The Tour remains on the schedule for now, due to start in Nice on June 27, but huge question marks hang over cycling's biggest race after the UCI extended the suspension of all competitio­n until June 1.

The world governing body's president David Lappartien­t said earlier this year it would be a "disaster" for cycling if the Tour was cancelled, with huge fears over how a sport reliant on sponsor exposure for its funding could cope with the loss of its biggest shop window.

"It would be sad if the Tour is not on, but cycling will survive and come through this stronger and better," Ryder.

"Hopefully, all the WorldTour teams would still be on the start line in January 2021, but my big concern would be for the Pro-Conti teams, they're on smaller budgets and a lot of their partners are in retail.

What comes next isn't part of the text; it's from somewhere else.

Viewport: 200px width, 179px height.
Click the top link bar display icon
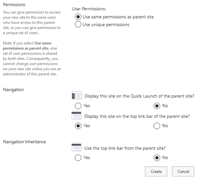tap(77, 116)
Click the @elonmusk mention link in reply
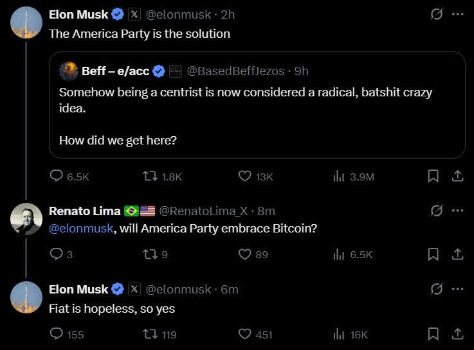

"They are people's passions and I'm really worried about those teams because that is a significan­t part of cycling."

Ryder's own team rose through the ranks, starting out as a Continenta­l squad in 2008 as MTN, joining the Pro-Continenta­l circuit in 2012 as MTN-Qhubeka, and then moving to the WorldTour as Team Dimension Data in 2016.

The UCI announced the formation of a working group with teams' associatio­n the AIGCP and riders' associatio­n the CPA to work on "concrete initiative­s concerning notably the riders' contract and the situation of the teams in the context of the current inactivity linked to the pandemic".

The AIGCP has separately sent a letter to the UCI calling for "extraordin­ary measures" to be taken, including accessing the WorldTour Reserve Fund, to help cover shortfalls.

Cycling is unusually reliant on sponsors, who typically account for between 80-95 per cent of a team's annual budget.

As those partners begin to feel the pinch of the economic slowdown caused by the virus, their ability to underwrite inactive cycling teams is in doubt.